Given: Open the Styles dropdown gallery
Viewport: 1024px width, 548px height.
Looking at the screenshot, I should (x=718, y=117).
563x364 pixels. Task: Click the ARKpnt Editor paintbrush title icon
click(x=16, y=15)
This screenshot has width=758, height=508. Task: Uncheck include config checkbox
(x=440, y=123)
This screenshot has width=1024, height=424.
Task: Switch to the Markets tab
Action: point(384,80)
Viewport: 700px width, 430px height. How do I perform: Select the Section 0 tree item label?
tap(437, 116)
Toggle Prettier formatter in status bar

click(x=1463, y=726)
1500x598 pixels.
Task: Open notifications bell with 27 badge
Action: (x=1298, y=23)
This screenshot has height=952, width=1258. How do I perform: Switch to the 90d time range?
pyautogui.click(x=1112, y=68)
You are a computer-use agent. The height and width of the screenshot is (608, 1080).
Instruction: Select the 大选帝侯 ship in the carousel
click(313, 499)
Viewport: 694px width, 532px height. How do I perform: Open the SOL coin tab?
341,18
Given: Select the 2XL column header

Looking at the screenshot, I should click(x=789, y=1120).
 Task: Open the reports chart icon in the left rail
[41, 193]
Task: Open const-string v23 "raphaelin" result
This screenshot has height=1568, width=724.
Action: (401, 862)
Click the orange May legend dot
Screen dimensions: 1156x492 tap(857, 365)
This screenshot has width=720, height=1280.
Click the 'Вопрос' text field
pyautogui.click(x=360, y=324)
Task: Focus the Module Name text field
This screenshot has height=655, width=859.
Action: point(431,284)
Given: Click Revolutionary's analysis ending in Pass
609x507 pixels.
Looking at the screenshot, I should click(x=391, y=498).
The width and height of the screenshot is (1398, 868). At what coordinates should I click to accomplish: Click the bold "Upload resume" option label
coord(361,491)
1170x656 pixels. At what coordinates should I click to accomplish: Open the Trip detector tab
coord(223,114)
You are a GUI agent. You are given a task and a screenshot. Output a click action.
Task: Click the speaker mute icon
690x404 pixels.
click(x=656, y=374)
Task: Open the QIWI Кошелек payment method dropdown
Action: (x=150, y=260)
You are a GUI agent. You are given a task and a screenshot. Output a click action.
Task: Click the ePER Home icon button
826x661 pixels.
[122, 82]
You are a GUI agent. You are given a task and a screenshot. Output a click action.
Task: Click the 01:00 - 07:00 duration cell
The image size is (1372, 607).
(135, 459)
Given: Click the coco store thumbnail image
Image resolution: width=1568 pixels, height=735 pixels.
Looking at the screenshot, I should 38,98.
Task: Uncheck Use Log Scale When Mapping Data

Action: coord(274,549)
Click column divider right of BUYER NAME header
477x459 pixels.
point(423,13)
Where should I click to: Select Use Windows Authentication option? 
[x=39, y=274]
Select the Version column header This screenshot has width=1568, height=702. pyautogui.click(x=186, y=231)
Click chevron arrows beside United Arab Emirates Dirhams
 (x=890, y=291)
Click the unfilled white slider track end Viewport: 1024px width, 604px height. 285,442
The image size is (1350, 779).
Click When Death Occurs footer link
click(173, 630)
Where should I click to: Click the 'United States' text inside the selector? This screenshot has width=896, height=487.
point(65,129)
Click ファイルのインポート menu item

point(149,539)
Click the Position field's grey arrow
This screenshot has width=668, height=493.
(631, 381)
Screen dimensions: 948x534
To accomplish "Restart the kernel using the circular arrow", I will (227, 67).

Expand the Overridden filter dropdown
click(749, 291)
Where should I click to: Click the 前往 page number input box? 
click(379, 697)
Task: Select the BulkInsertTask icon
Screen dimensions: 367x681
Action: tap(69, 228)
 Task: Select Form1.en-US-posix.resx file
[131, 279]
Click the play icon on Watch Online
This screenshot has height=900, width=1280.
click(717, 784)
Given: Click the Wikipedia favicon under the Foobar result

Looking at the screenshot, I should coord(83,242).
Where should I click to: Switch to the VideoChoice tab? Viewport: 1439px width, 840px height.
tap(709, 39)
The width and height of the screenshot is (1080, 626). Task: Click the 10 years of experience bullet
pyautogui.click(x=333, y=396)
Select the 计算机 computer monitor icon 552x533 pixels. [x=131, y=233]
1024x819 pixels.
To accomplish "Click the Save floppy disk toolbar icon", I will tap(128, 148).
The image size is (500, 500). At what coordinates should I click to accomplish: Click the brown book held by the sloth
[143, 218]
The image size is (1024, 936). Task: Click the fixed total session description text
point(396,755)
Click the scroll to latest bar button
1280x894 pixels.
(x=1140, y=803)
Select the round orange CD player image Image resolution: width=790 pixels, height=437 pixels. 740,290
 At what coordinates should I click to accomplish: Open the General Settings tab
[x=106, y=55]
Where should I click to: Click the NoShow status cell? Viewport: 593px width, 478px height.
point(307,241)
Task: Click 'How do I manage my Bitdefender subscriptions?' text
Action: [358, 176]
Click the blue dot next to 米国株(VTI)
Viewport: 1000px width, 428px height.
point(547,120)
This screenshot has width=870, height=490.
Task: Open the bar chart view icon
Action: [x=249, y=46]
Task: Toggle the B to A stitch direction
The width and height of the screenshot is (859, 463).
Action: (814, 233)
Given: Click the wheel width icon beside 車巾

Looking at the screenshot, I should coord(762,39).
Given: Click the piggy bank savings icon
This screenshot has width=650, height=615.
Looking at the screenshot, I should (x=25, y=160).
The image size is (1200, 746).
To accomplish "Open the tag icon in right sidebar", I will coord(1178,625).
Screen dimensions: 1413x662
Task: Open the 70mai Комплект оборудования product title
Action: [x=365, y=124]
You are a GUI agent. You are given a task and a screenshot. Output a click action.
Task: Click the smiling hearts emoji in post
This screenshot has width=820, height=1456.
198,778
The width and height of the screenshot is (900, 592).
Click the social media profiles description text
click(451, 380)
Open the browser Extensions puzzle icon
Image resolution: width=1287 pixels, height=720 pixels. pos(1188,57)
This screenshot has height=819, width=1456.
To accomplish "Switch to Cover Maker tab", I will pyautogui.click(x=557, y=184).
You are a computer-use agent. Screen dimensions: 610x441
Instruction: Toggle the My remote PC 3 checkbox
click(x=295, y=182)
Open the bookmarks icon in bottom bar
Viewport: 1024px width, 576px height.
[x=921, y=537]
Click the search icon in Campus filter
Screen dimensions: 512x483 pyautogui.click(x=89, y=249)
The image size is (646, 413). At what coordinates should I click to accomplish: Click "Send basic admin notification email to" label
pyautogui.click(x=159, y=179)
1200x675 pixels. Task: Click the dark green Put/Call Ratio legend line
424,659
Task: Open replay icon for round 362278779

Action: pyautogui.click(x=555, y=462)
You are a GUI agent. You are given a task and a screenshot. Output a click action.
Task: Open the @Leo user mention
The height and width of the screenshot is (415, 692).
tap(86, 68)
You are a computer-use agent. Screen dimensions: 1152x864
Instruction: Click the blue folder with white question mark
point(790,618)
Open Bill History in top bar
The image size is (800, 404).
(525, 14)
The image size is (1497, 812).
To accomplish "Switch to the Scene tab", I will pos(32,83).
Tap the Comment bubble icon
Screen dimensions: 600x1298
+ + + +
Description of the task
Say how many lines above contain the string "computer". Answer with the number only.

Result
4